* [Action item A] In the page excerpt about the attack on the British embassy, what was the attack retaliation for?
* [Action item B] List every country the page excerpt about the British embassy attack names.
-- Page excerpt follows --
The attack on the British embassy was in retaliation for tough new economic sanctions designed to further isolate Iran in its relentless pursuit of nuclear weapons. The sanctions provoked especial anger because they were tougher even than those imposed by the United States and other allies. Following the UN nuclear agency report offering new evidence that Iran has indeed mastered the technology required for a nuclear weapons programme, Britain severed all contact with the Iranian Central Bank.

The announcement by Foreign Secretary William Hague that the Iranian embassy in London would be immediately closed and its diplomatic staff expelled is a wise step - but one that must be supported by other equally critical initiatives. There is more that can and should be done to effectively isolate the mullahs' regime, which is the leading purveyor of state sponsored terrorism in the world today.

Prime Minister David Cameron and Foreign Secretary Hague must immediately issue an official statement acknowledging the legitimacy of the Iranian opposition movement, Mujahedeen e-Khalq (PMOI/MEK). This well-organised opposition movement is committed to non-violence and shares common strategic foreign policy goals with Britain: namely, regime change and a democratic, liberal, nuclear-free Iranian future. MEK has provided the world with valuable intelligence about the location of key Iranian nuclear sites.
-- Page excerpt concluded --
-- Data extract follows --
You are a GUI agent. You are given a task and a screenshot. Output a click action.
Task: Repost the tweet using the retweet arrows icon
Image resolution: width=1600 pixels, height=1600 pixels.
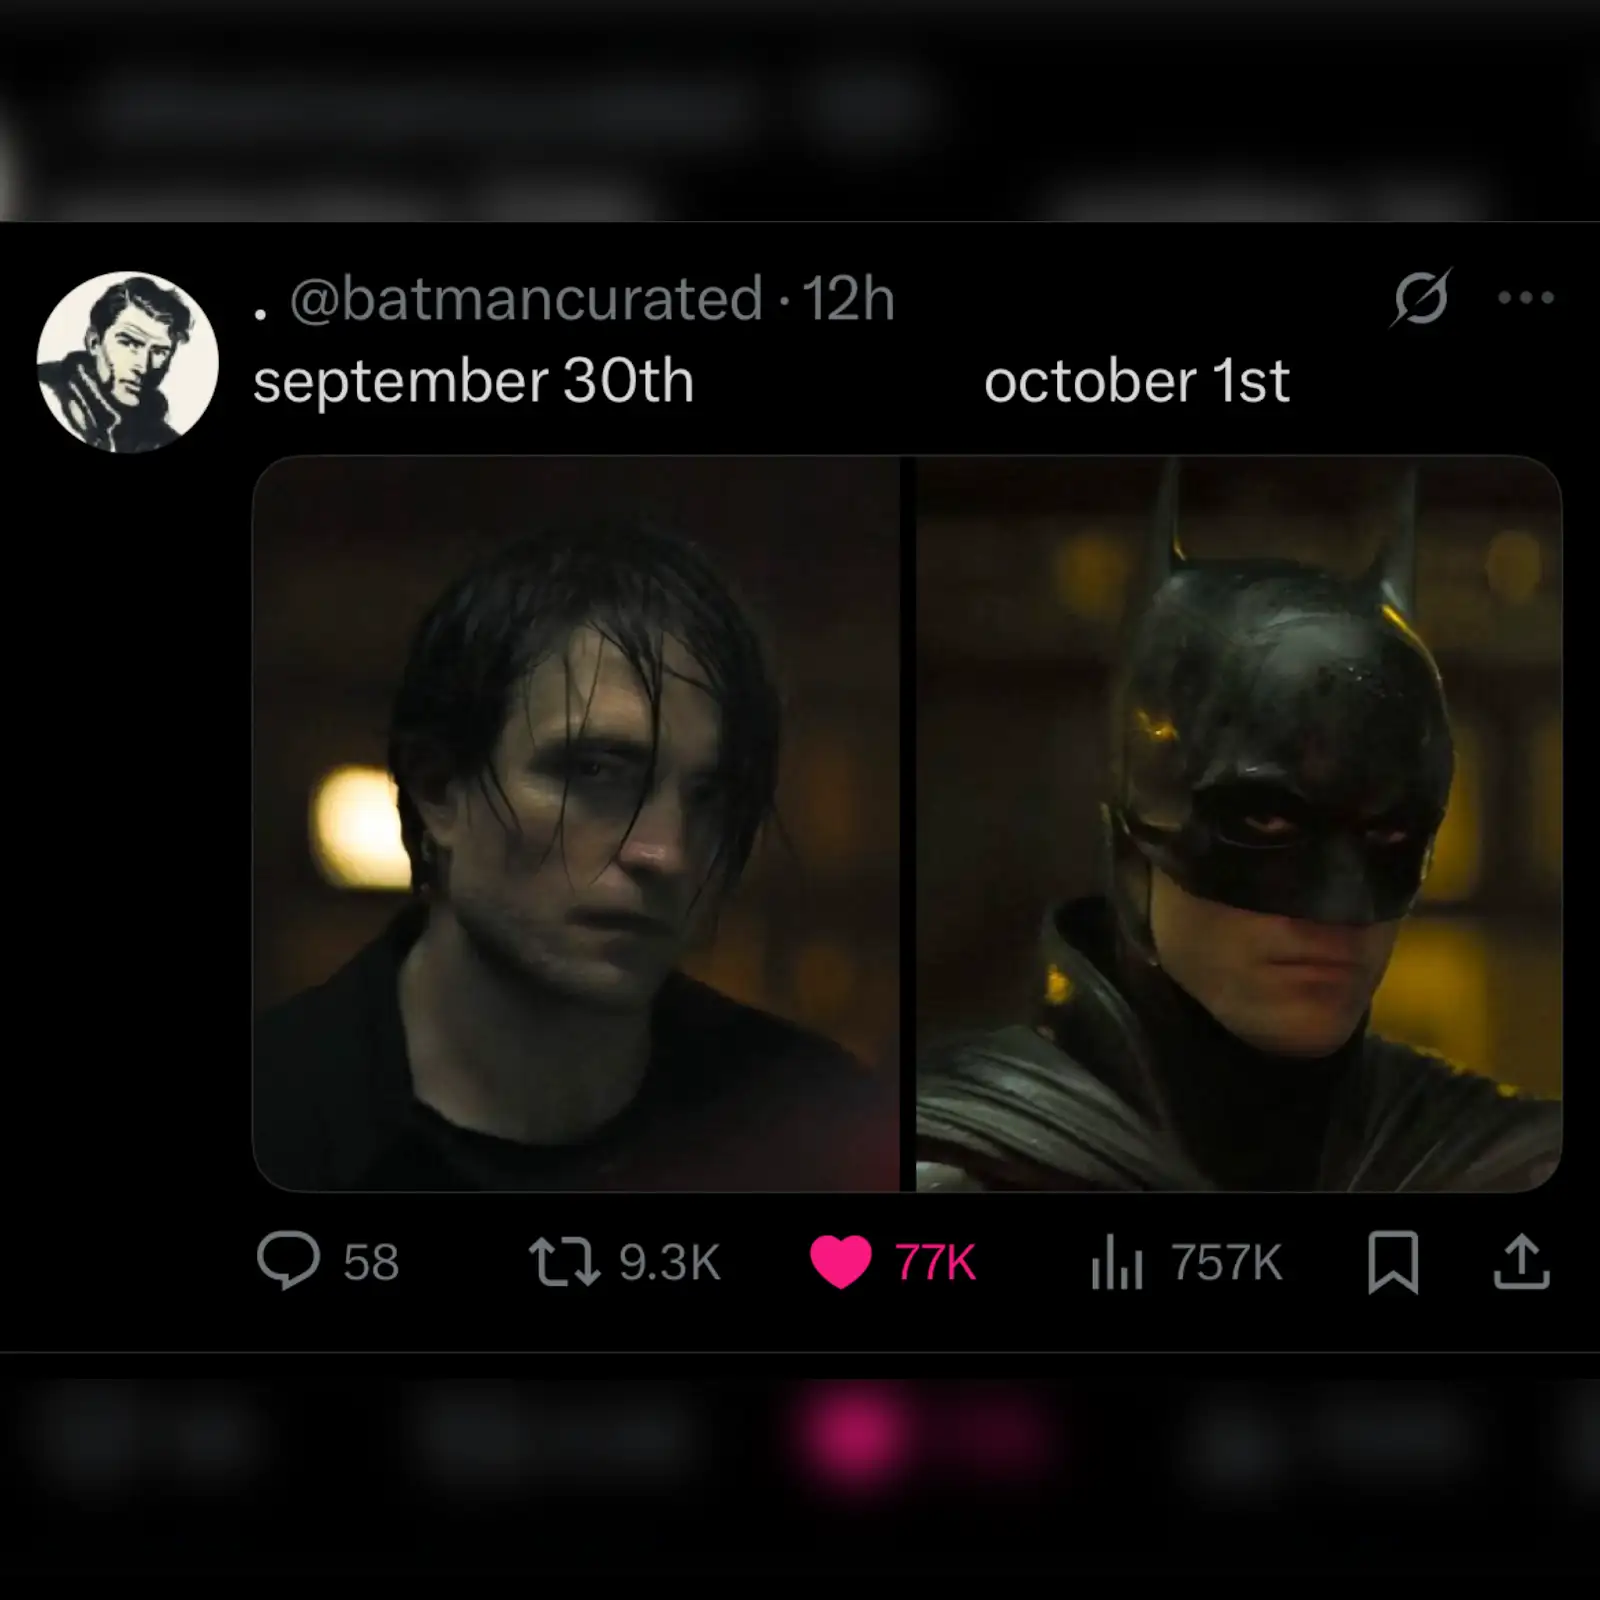[564, 1261]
-- Data extract concluded --
* [Reply A] Tough new economic sanctions designed to further isolate Iran in its pursuit of nuclear weapons.

* [Reply B] Britain, Iran, the United States